Rewrite every line of the records below, keeping the text that comes before each answer unchanged. In the answers, multiply each coordinate by 1.55 and round it to a whole number, rounding halves up, and leave the pictures out.

◇ ◇ ◇

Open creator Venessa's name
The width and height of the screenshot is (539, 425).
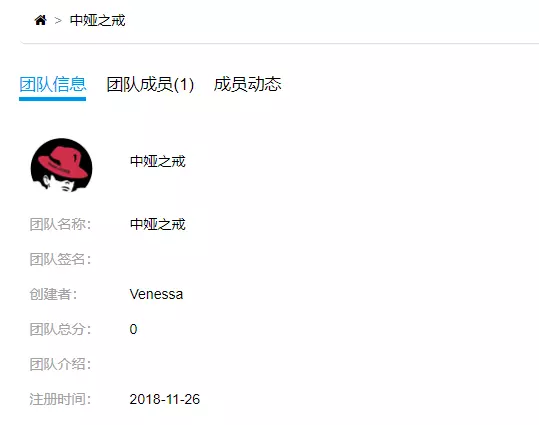156,294
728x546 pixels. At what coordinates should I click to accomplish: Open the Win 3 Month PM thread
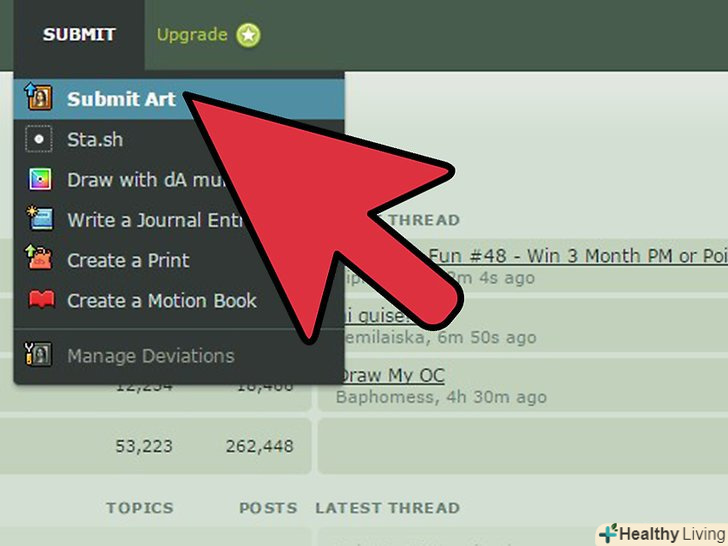tap(577, 256)
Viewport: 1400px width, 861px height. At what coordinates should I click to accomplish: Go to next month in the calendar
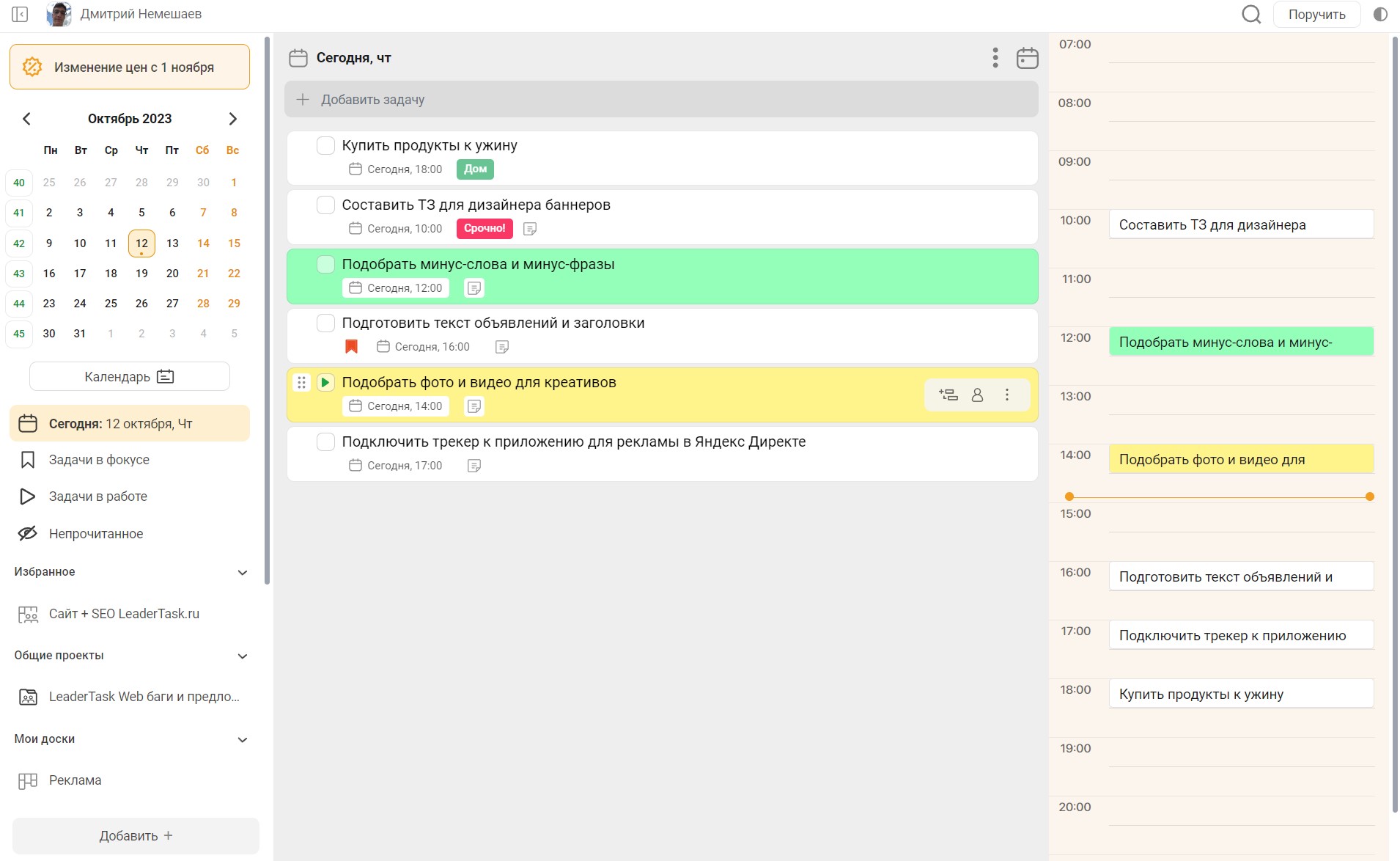(232, 119)
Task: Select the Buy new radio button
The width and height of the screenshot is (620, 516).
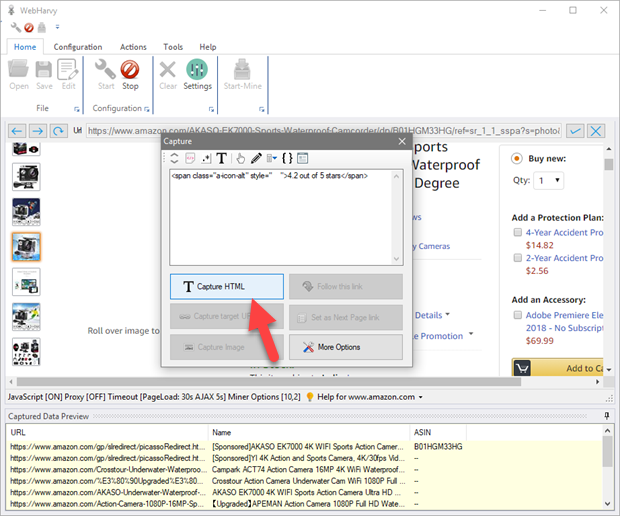Action: click(517, 158)
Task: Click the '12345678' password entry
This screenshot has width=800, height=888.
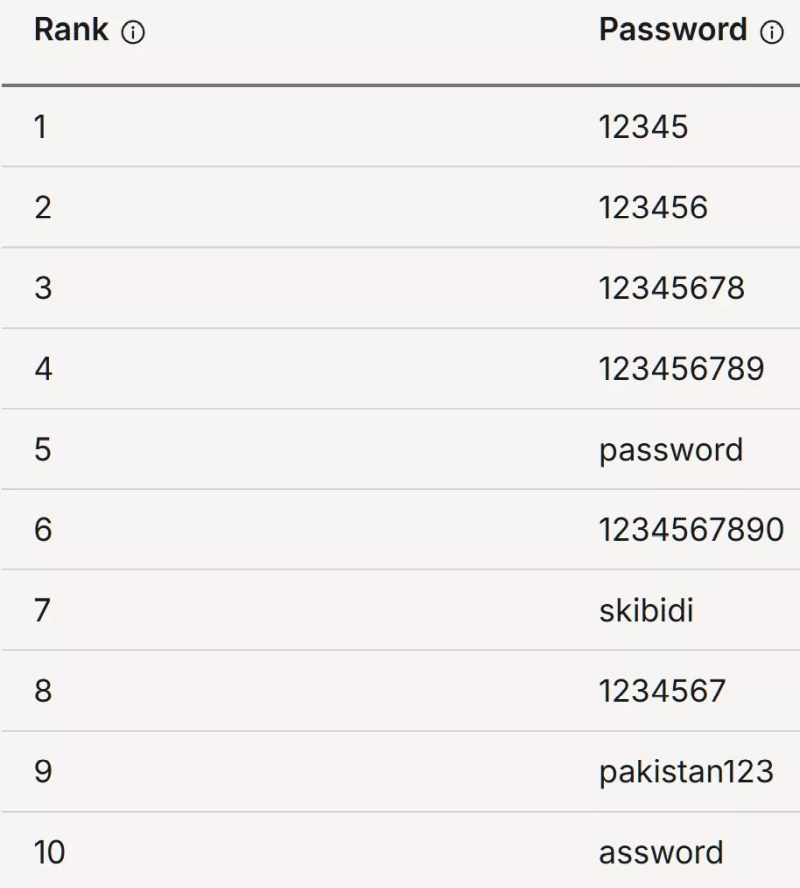Action: [672, 288]
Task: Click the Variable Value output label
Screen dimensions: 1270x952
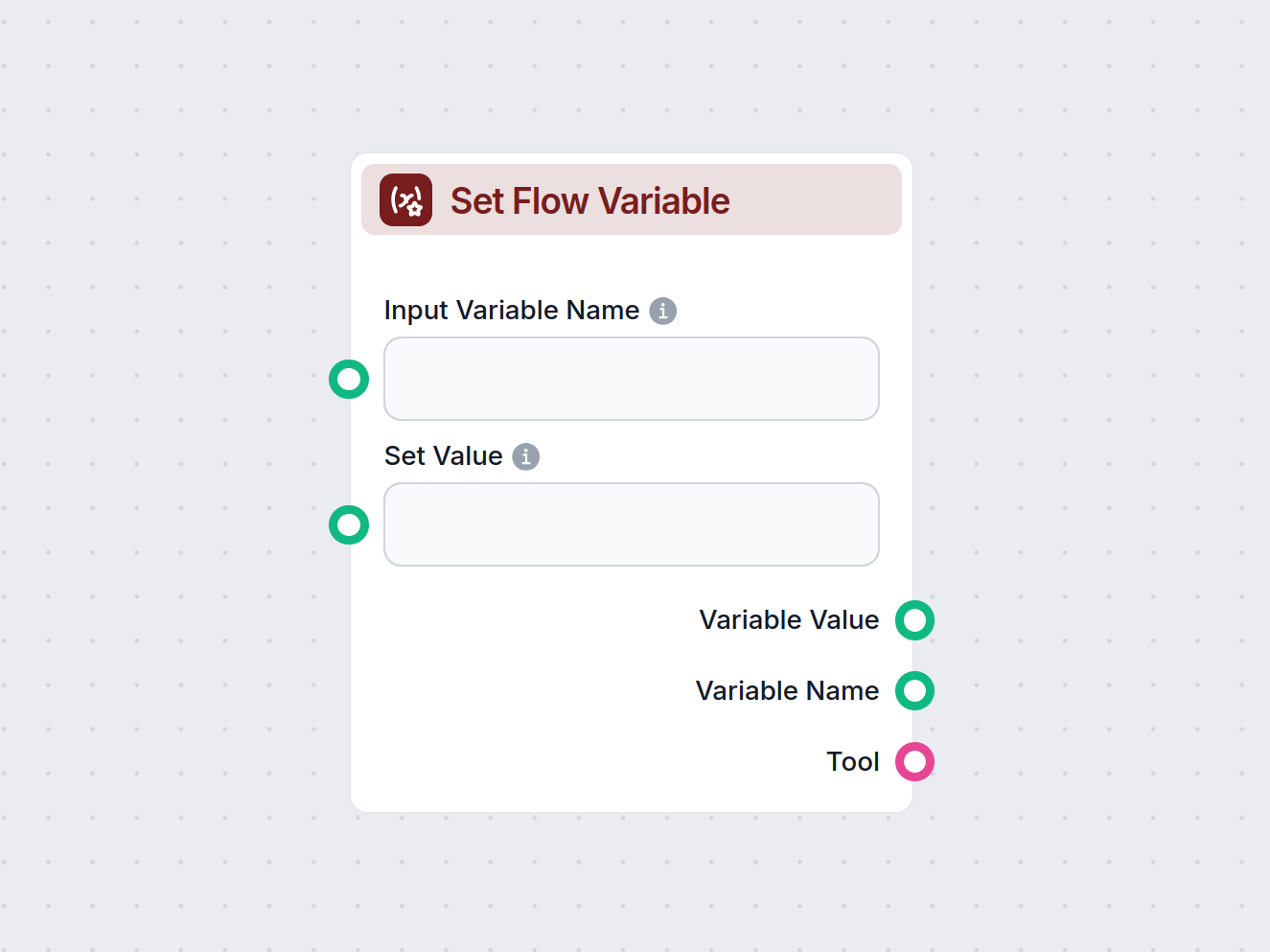Action: click(x=789, y=620)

◇ ◇ ◇

## Task output
Open creator Venessa's name
The width and height of the screenshot is (539, 425).
242,456
728x546 pixels. At what coordinates should I click to accomplish: Open the Win 3 Month PM thread
tap(894, 397)
Viewport: 1400px width, 861px height. At what coordinates should I click to accomplish: Go to next month in the calendar
(360, 184)
Task: Select the Buy new radio button
The width and height of the screenshot is (620, 516).
Action: click(801, 245)
Task: Click the '12345678' password entry
This screenshot has width=800, height=888.
Action: [1042, 446]
Task: Click the Variable Value output label
Screen dimensions: 1270x952
Action: click(x=1223, y=961)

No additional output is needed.